*** Opening Material for this exercise ***

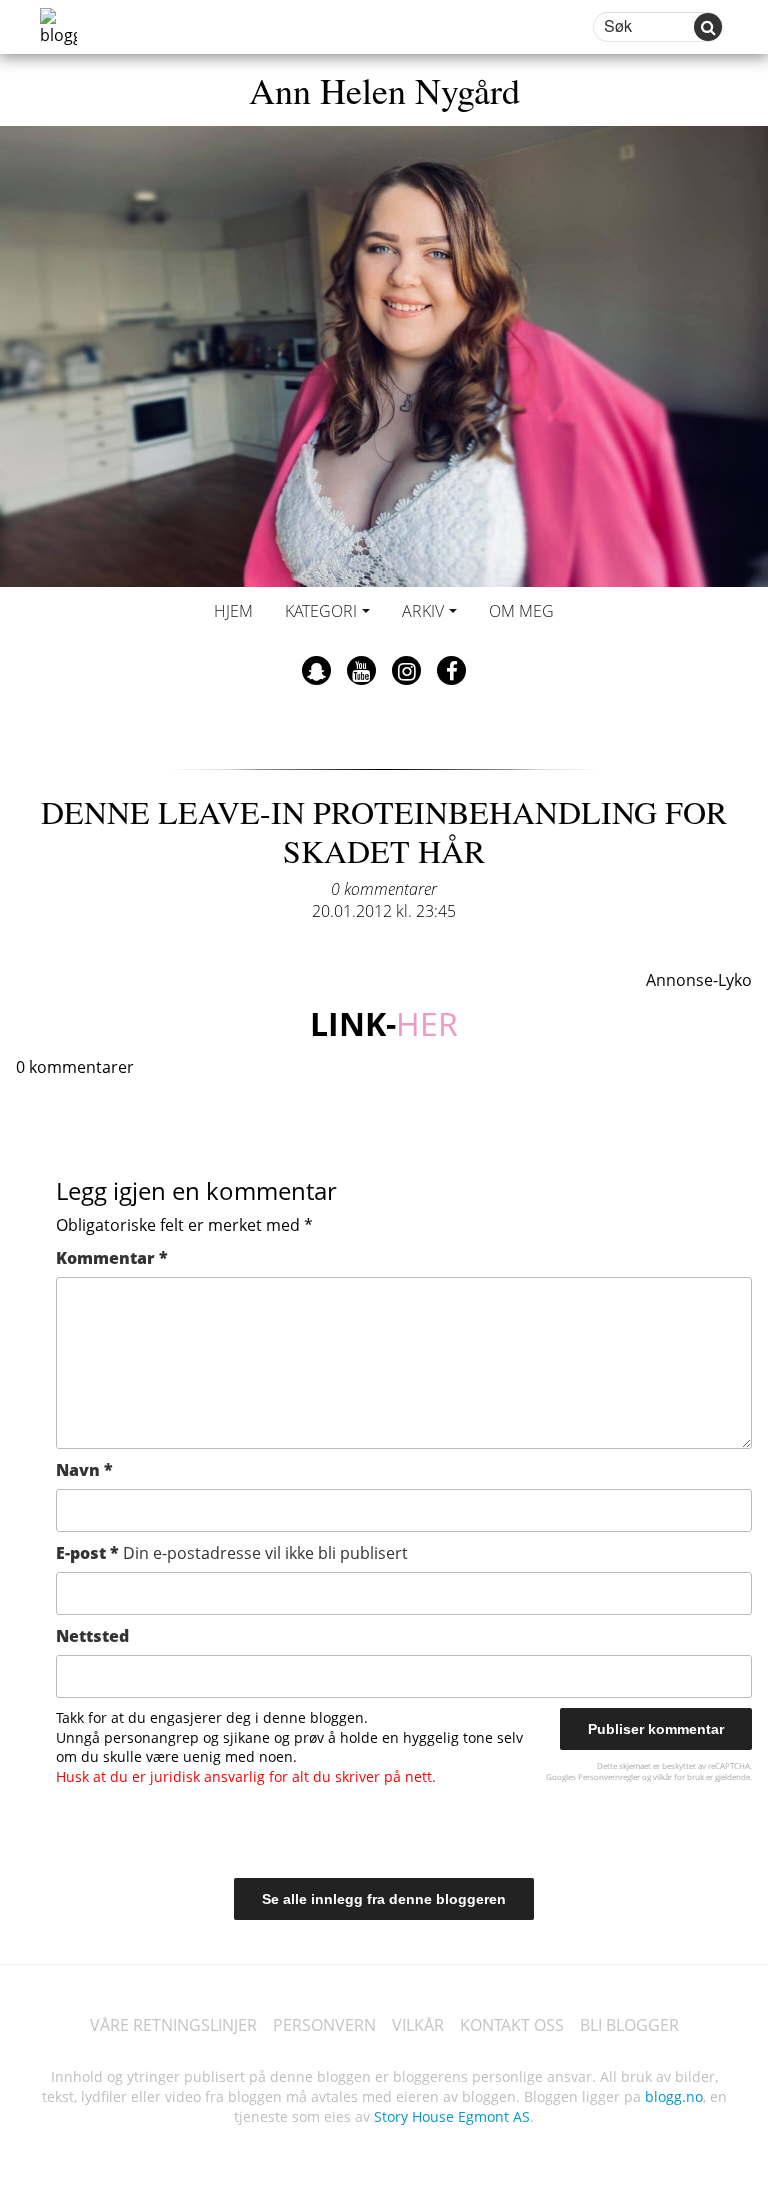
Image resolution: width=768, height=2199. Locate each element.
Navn (84, 1470)
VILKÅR (418, 2025)
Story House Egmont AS (452, 2116)
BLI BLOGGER (629, 2025)
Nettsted (92, 1636)
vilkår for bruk (678, 1776)
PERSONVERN (324, 2025)
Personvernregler (609, 1776)
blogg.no (674, 2096)
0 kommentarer (384, 889)
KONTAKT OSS (512, 2025)
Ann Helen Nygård (384, 90)
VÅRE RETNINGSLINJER (173, 2025)
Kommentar (112, 1258)
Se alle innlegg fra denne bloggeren (384, 1899)
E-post (232, 1553)
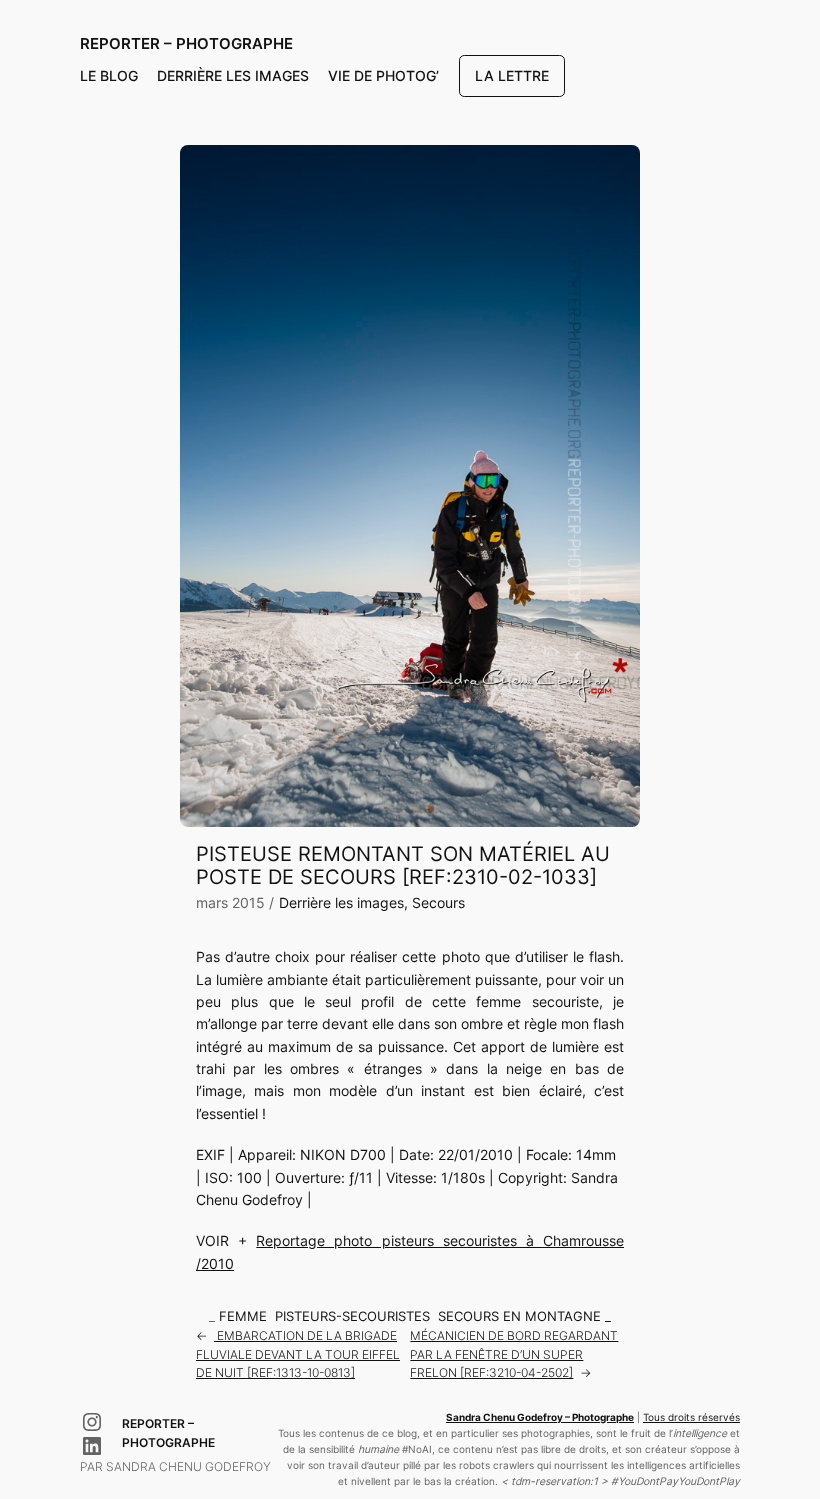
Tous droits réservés (691, 1417)
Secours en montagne (519, 1316)
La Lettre (512, 75)
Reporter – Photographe (186, 43)
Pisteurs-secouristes (352, 1316)
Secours (438, 902)
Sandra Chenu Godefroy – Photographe (540, 1417)
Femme (243, 1316)
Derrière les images (341, 902)
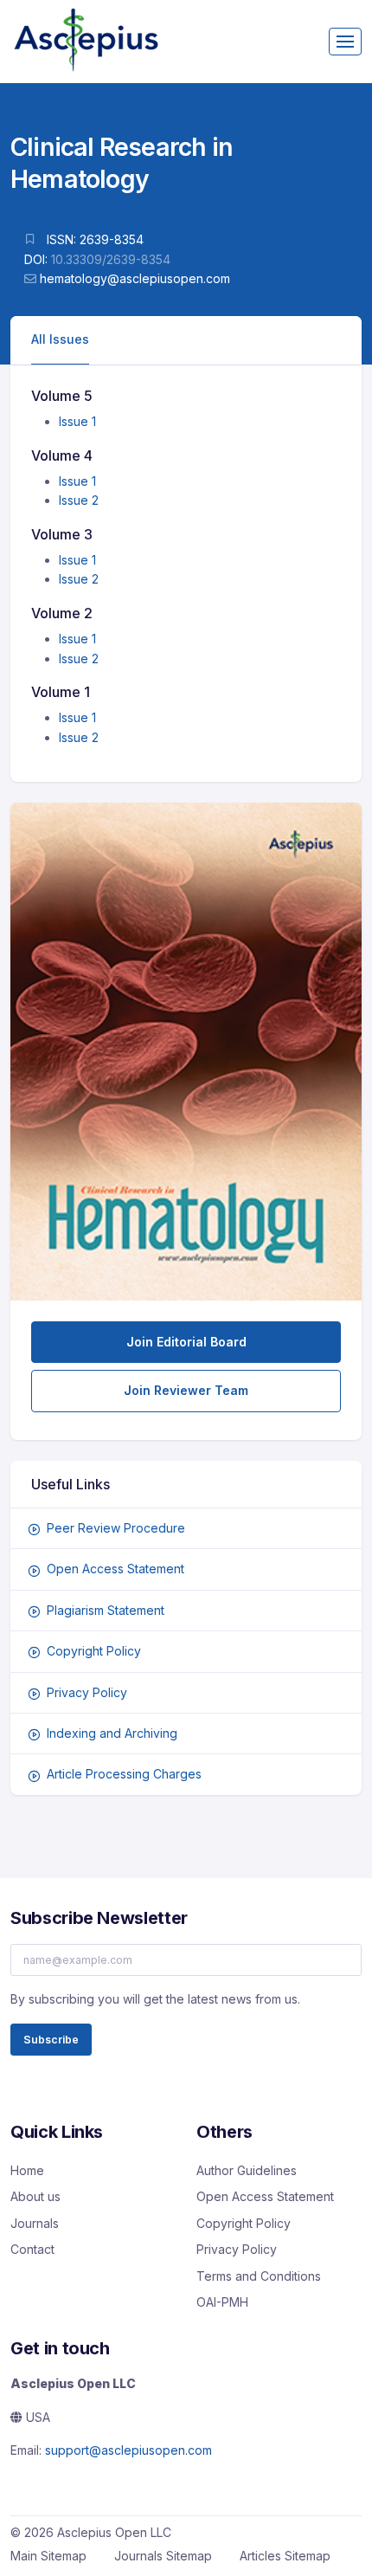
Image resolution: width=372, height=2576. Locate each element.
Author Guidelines (246, 2170)
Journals (34, 2223)
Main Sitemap (48, 2555)
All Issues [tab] (60, 339)
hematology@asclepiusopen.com (135, 278)
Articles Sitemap (285, 2555)
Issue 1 (77, 421)
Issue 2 (79, 500)
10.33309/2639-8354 (110, 259)
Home (27, 2170)
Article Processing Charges (124, 1773)
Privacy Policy (87, 1692)
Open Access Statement (115, 1568)
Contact (32, 2249)
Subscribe (51, 2039)
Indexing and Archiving (112, 1733)
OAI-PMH (222, 2302)
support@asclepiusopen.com (128, 2450)
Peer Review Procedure (116, 1527)
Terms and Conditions (258, 2276)
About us (35, 2196)
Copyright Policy (94, 1650)
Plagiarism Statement (105, 1610)
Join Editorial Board (186, 1341)
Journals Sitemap (163, 2555)
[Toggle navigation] (345, 41)
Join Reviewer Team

*** Closing Material for this exercise ***

- _Your goal_
Copy every line from the entries that contains the word "asclepiusopen".

- _Task output_
hematology@asclepiusopen.com (135, 278)
support@asclepiusopen.com (128, 2450)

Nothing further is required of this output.